Overcast (and a digital radio)

This may surprise you but podcasts are great. And Overcast is my go-to podcast app.

It’s filled with handy features, like Smart Speed, which cuts out silences in whatever you’re listening to, and Vocal Boost, which, yeah, does what it says on the tin. All in all, great app.

More existentially, though, podcasts just add more voices to the room. Often familiar voices. It’s easy to build relationships with podcasters – you hear them so often, and so intimately, that the best ones become familiar. In a time when you can’t have friends and family over, it’s nice to fill your house with friendly voices that aren’t the ones you live with.

Having a digital radio in the kitchen helps too. I’ve had ABC Radio National (a fantastic news and current affairs station from Australia’s national broadcaster) or Triple R (a community station based in Melbourne) on in the background any time I’m just pottering around the house. Both are great passive listening and both offer something valuable: RN keeps me informed, RRR keeps me connected to my community.

Libby and NetNewsWire

Libby and NetNewsWire are unlike except that they both serve up the written word. But that’s enough of a link to bundle them together.

Libby is a library app. It connects to your local library service and, provided you’re a member, lets you access its collection of e- and audio-books. It’s not as elegant a system as it could be: you’re limited to the library’s catalogue (which can vary wildly) and they don’t have all too many copies of each book available, despite being electronic, so you may have to wait for popular titles.

Fortunately, my local library network has a robust online offering. And Libby connects with my Kobo ereader (the excellent Aura One). Anything I find on my phone (a better browsing experience) appears there (a better reading experience).

NetNewsWire, however, is the best RSS reader going on both iOS and macOS. There’s more news than I can deal with at the moment and the ratio between signal and noise favours the latter.

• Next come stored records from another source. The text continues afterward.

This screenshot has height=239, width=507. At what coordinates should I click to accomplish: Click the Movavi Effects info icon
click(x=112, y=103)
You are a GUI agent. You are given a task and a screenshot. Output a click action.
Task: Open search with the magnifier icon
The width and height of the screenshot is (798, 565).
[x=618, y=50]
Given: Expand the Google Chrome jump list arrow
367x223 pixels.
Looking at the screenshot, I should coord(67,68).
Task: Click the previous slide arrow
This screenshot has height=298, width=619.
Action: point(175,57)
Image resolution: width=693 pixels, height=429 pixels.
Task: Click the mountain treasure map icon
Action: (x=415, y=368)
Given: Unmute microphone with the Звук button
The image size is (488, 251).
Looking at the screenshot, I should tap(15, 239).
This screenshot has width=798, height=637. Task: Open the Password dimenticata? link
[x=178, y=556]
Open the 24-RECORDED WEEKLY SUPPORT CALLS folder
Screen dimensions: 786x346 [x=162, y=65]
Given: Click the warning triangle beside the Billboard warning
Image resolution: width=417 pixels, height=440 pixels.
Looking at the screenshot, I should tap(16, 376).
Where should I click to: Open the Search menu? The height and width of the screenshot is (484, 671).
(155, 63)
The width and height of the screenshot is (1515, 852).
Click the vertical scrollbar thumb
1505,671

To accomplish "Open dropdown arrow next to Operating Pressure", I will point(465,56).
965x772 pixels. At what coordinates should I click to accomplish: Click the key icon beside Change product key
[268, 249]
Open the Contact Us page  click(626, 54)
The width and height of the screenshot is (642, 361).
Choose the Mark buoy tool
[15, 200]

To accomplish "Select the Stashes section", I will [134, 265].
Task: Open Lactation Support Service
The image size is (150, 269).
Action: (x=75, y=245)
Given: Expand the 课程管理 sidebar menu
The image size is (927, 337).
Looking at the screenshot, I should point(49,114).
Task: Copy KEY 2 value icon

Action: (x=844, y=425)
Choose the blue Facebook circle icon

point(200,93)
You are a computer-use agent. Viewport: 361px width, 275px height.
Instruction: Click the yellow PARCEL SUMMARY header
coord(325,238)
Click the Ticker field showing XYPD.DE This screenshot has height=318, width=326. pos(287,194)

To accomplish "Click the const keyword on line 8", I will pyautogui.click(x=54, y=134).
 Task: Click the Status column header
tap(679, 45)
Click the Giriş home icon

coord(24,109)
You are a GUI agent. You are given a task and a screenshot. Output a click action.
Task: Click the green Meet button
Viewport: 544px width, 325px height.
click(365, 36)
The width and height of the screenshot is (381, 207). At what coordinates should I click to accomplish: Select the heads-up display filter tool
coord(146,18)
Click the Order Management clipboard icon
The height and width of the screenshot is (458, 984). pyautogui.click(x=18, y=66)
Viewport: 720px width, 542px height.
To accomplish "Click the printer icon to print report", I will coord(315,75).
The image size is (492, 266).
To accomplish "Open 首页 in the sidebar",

NNW is a joy to use and lets you filter by stories published today, making it simple to parse the most recent news.

I’d be lost without it.

Activity – Apple Watch

Here’s the thing: I enjoy walking. I enjoy exercise. I enjoy sunshine. Neither of those things by themselves will get me moving during the day right now. Filling a ring on my Watch? I’ll go for three strolls a day to do that.

I’m not quite the Activity Rings obsessive I used to be (I used to be a monster) but, now that I’m working from home every, I need a reminder or two to stand up occasionally. A little tap on the wrist makes that easier.

It’s also perfect for keeping to some semblance of a routine. Having stand hours, energy burned, and minutes moving represented visually keeps me on track. I used to fill them comfortably; it’d be easy to assume I still will. Now, when I get halfway through a day and see that I’ve barely made a dent in any of them, I’m reminded that, yeah, my routines have changed. I need to change how I approach health, too.

I mean, I get annoying when I don’t exercise, after all.